In INTELLIGENT DIGITAL ECOSYSTEMS, digital technology executive and entrepreneur Janak Alford presents an alternative system for constructing and using technology. He describes his book as “a guide to building an alternative world where humans and technology achieve a state of mutually beneficial symbiosis.” Alford argues that humanity’s present relationship with technology makes us slaves to machines, while “the digitization of connectivity has amplified segmentation and tribalism, which serve to inflate anxiety and stoke feelings of animosity between individuals, families, and communities.” His vision of a new tech structure, he says, will expand our capacity to think and act, resist oppression, support our mental and physical health, promote our long-term survival as a species, and protect the natural environment. To accomplish all these goals, digital technology must become like the human microbiome, which Alford describes as a “host of cells lives within each of us in a state of symbiosis, mutually beneficial coexistence where each organism relies on and enables the survival of the other.”

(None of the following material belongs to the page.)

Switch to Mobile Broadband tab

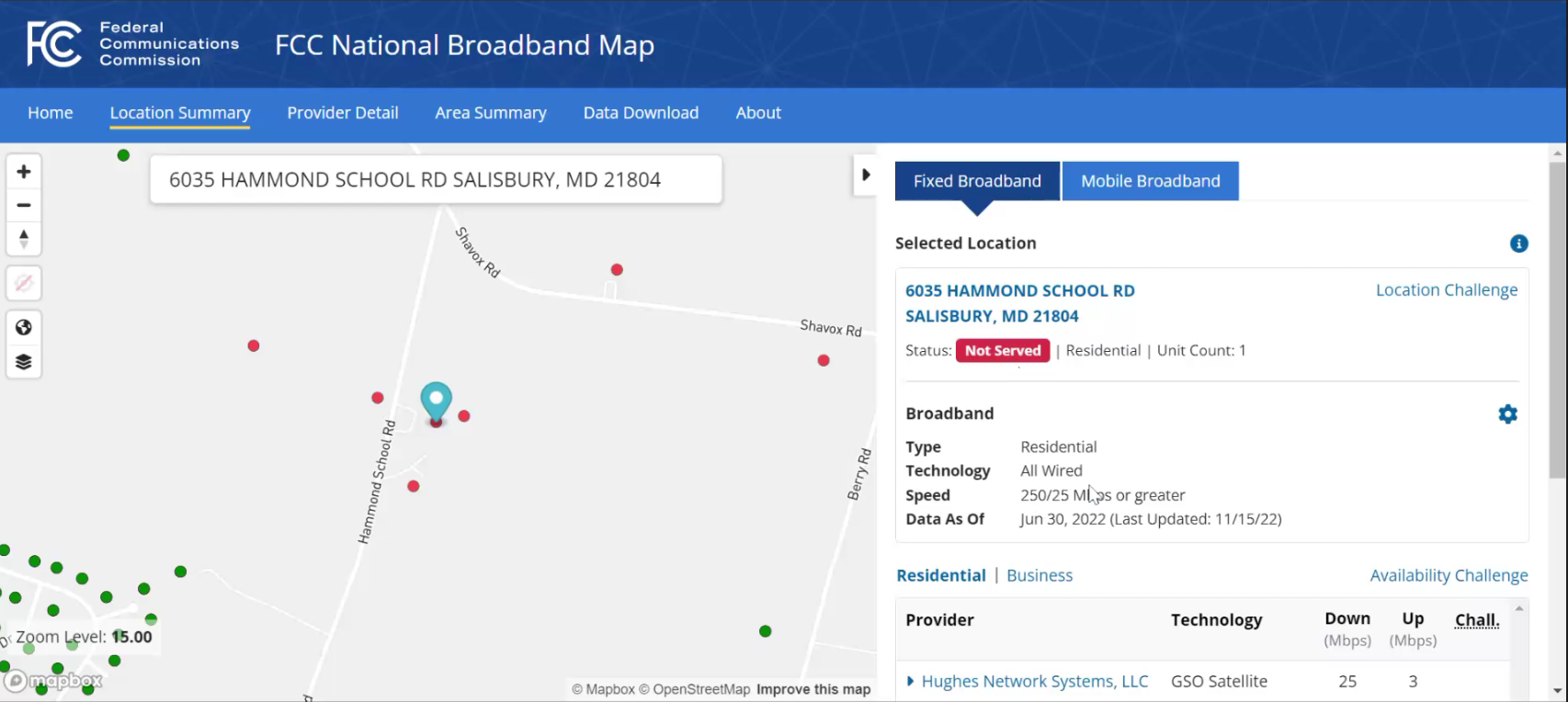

The book’s thirty chapters are divided into three parts. The first part looks at the shortcomings of the existing digital system, examining how data and algorithms lead to new concepts of intelligence. The second part shifts into fiction writing or, as Alford puts it, “visual abstractions leverage the metaphors of nature to illustrate the experience of interacting with a digital ecosystem.” The third section of the book examines the advantages and drawbacks of his concept. Unfortunately, although Alford asserts that his book “is intended for the layperson and technologist alike” and that it eschews “the excessive use of jargon”, the lay reader will still find his arguments hard going. He deals with concepts that will be comprehensible to persons already familiar with the literature on computer software and programming. For example, Alford argues that the file and folder method of structuring data is “fundamentally flawed” because it handles digital information like an object that cannot be stored in two places simultaneously. “A better system is to apply metadata to describe each piece of data using a concept like a noun.” All this may be true, and probably is, but the layperson has no way to decide this. However, it is notable that in his chapter on his intelligence, he asserts that IQ tests are divorced from “real-world applicability”—a claim contradicted by decades of real-world predictions of IQ scores to academic success, income, and even life satisfaction. Alford’s vision is dependent, not on technological capacities, but on his moral and ideological beliefs. So, even for readers who understand his concepts, persuasion will depend on agreement with those beliefs rather than any objective measures.
There’s no doubt that digital technology executive, entrepreneur and author Janak Alford knows his subject and for those who can follow his arguments, INTELLIGENT DIGITAL ECOSYSTEMS has many interesting speculations about the future of the relationship between human beings and AI technology.